Kangaroo Island Photographers visit Ravine des Casoars

MYSTIC RAVINE: The Kangaroo Island Photographers group had its third outing for the year, and eight members visited the remote and mysterious Ravine des Casoars.
MYSTIC RAVINE: The Kangaroo Island Photographers group had its third outing for the year, and eight members visited the remote and mysterious Ravine des Casoars.

The Kangaroo Island Photographers group had its third outing for the year, and eight members visited the remote and mysterious Ravine des Casoars on the western end of the Island.

“Many of us had not been here before so we were full of excitement as we started on the path through the gorge,” organiser Anne Christie said.

“The weather was perfect, the sun took the chill out of the air and there was a little breeze to ensure we did not overheat. The creek was running and we were serenaded by a choir of frogs. Pure paradise.

“Unfortunately, the tide was high so we were unable to explore the caves near the end of the point. But, that we leave that for another journey.”

For further information on our photography group, please join the Facebook page, Kangaroo Island Photographers

According to Wikipedia:

Ravine des Casoars (English: Ravine of the Cassowaries) is a gorge and an associated drainage basin in the Australian state of South Australia located on the west coast of Kangaroo Island about 95 kilometres west of Kingscote.

The Ravine des Casoars is a steep sided valley of 3 kilometres, length with an east–west alignment and with a maximum depth of 100 metres (330 feet).

The ravine drains a catchment area of approximately 9,600 hectares (24,000 acres) within the western end of Kangaroo Island.

The ravine meets the sea on the west coast of Kangaroo Island via a gap of about 120 metres (390 feet) width in the coastline’s continuous cliff line.
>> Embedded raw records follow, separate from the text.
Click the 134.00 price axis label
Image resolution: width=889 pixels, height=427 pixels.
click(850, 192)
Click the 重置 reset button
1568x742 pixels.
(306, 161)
A beach is located between the two headlands.

The beach and an accompanying sand dune extends about 600 metres (2000 feet) back into the south side of the ravine to an elevation of about 100 metres (330 feet) while a creek and an associated lagoon flows on the north side of the ravine

The base of the cliffs on the northern side of the beach had eroded with the result of caves being formed. As of 1965, two caves were described.

The first known as ‘K5’ which accommodated at the time in this entrance, a little penguin rookery, was described as being 50 feet (15 metres) wide and as having a ‘massive rockfall’ and decoration including flowstone. Adjacent to ‘K5’ is ‘K16’ which was described as being 400 feet (120 metres) long, 40 feet (12 metres) wide and 10 feet (3.0 metres) high with decoration consisting of rimstone and stalactites.

Aboriginal use

Aboriginal sites have been identified by the South Australian Museum at Ravine des Casoars. As of 1999, radiocarbon dating of material recovered via archaeological excavation from sites at Cape du Couedic and Rocky River to the south of the ravine’s catchment area suggest Aboriginal presence in the western end of Kangaroo Island from approximately 7,500 years BP to as recent as 350–400 years BP.

European discovery

The members of the Baudin expedition of 1800-03 were the first Europeans known to have visited the ravine. Baudin reportedly named the ravine after the numbers of the now-extinct Kangaroo Island Emu present at the time and which he mistook for the Cassowary.

Reliable witnesses have reported the existence of an inscription in one of the caves on the coast where Ravine des Casoars meets the sea bearing Baudin’s name and several other names of French origin. As of 1999, the inscription had not been located, possibly due to temporary obscurement by the movement of sand within the cave and other changes in the level of the cave floor.